• What the exercise asks
After finding "View analytics showing 8.940 views" in the material below, output its line and every line after it through the last, exactly, but not the pictures.
☆ ☆ ☆ ☆
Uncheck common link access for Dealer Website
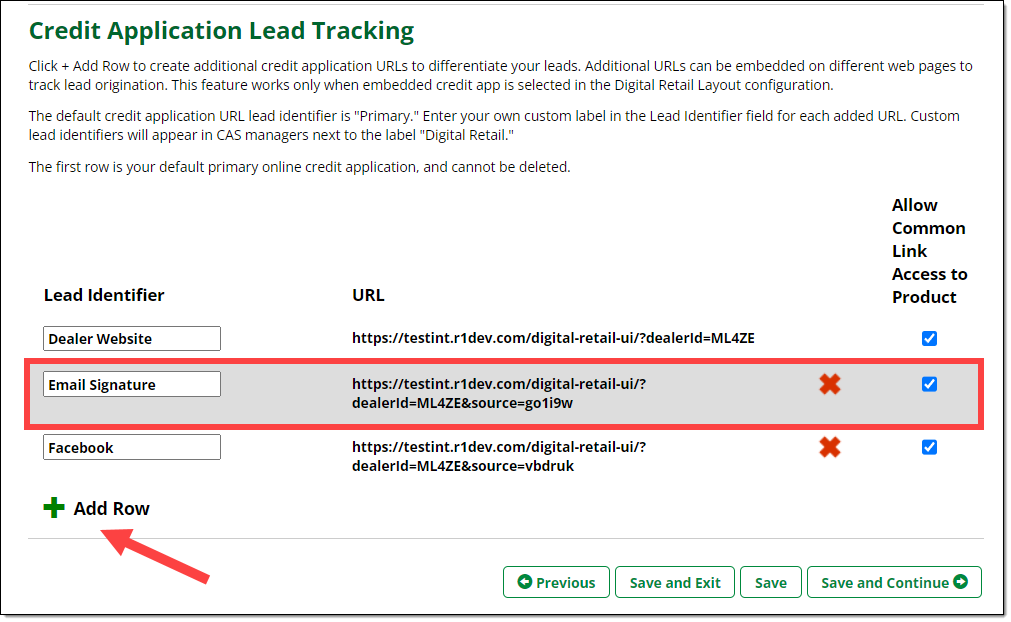Viewport: 1011px width, 622px height. click(929, 338)
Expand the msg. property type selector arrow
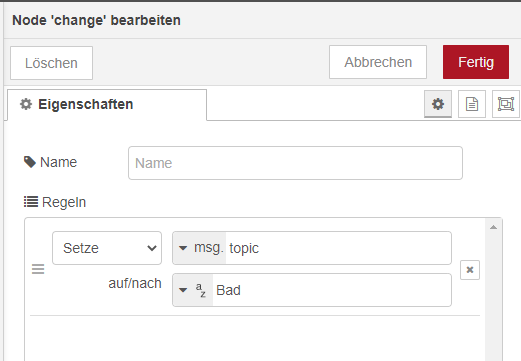This screenshot has width=521, height=361. (183, 248)
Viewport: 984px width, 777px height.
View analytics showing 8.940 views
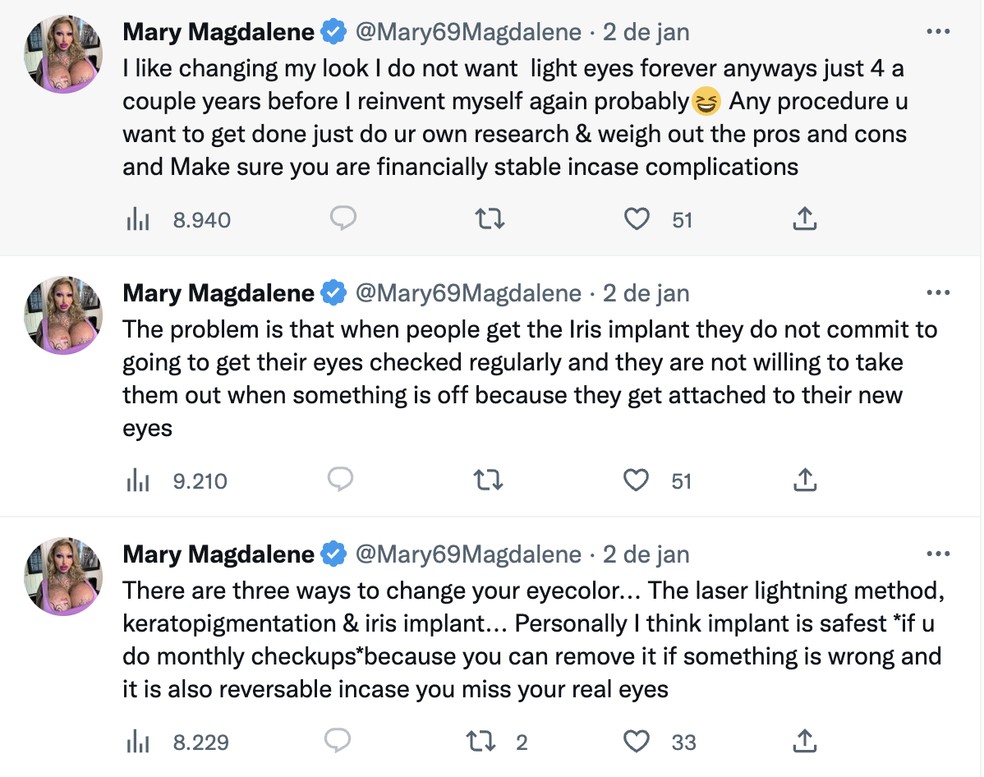(x=137, y=220)
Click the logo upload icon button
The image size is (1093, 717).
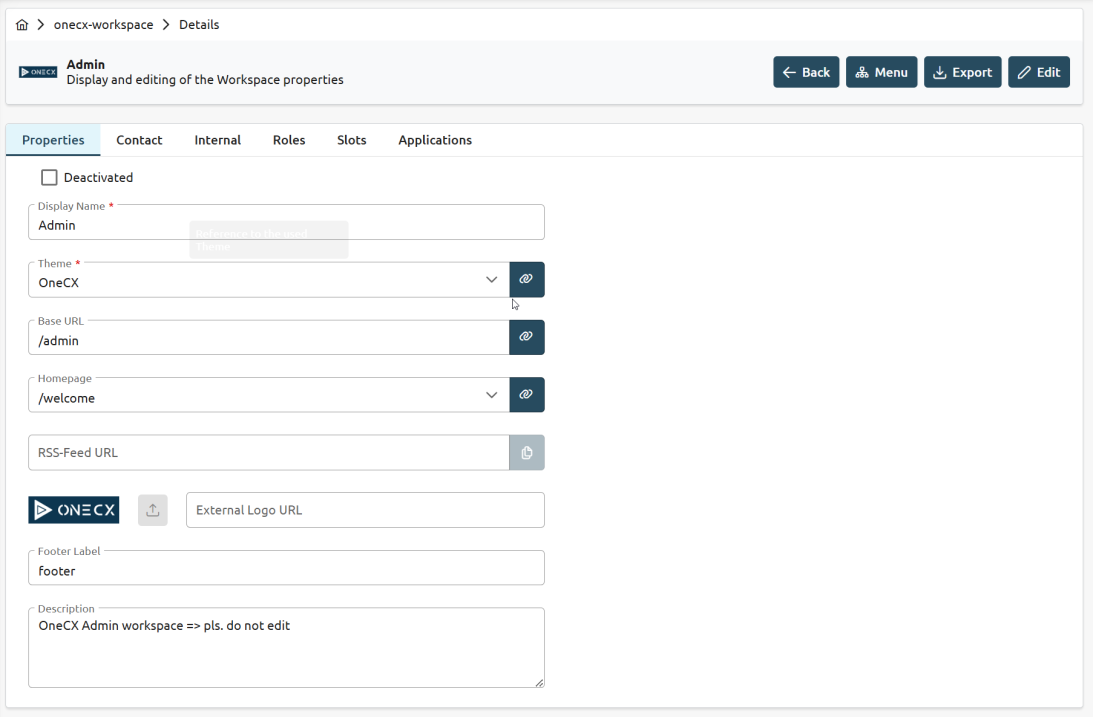click(153, 510)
☆ ☆ ☆ ☆
• Reply
View analytics showing 8.940 views
(x=137, y=220)
Click the logo upload icon button
The image size is (1093, 717).
click(153, 510)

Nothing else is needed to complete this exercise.